===== Dataset entries =====

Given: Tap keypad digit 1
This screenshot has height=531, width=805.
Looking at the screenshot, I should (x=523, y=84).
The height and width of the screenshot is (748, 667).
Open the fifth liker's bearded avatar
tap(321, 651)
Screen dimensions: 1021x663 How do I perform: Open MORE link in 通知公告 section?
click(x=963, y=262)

=====
===== Dataset entries =====

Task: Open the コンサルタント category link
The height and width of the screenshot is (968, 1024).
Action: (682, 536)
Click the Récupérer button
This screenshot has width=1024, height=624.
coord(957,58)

=====
===== Dataset entries =====

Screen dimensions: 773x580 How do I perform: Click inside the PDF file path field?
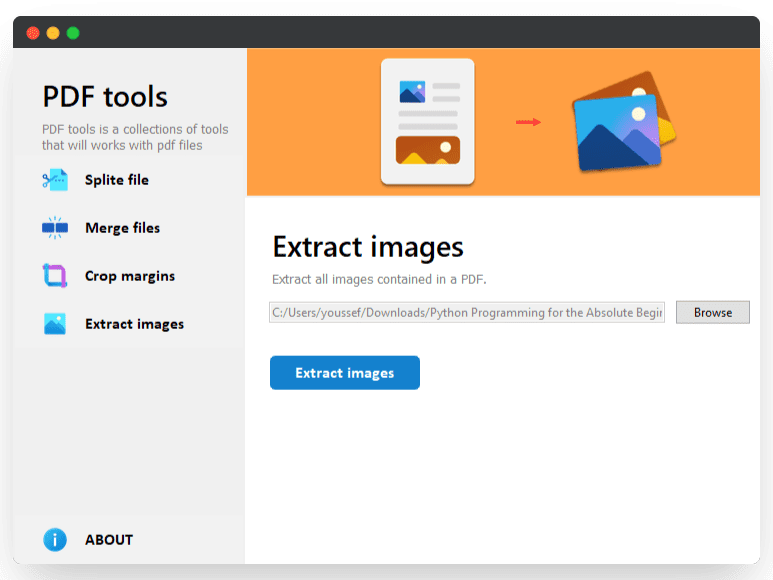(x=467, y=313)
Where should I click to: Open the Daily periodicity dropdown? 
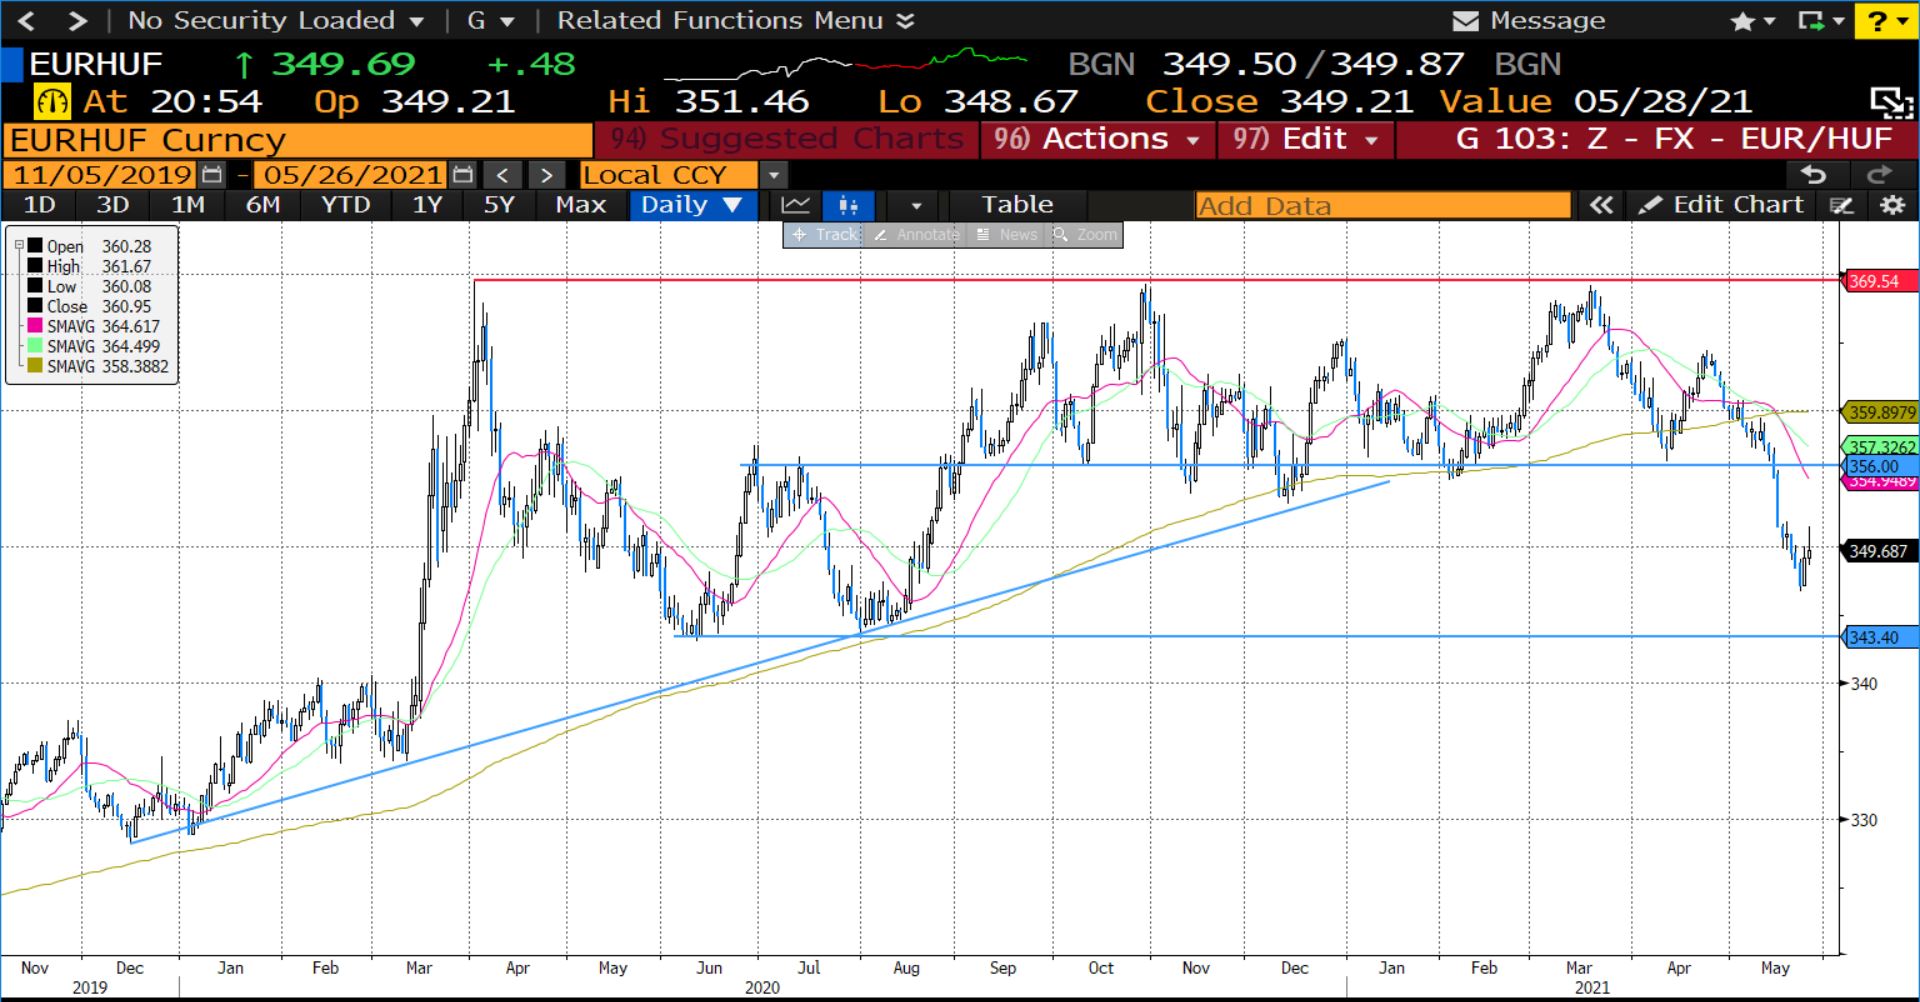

=====

What are the lines in the records above, word for word, from the one containing "Screen dimensions: 773x580" through the one containing "Where should I", both ends included and pictures left out?

◆ **Solution for this exercise**
Screen dimensions: 773x580 How do I perform: Click inside the PDF file path field?
(x=467, y=313)
Where should I click to: Open the Daily periodicity dropdown? 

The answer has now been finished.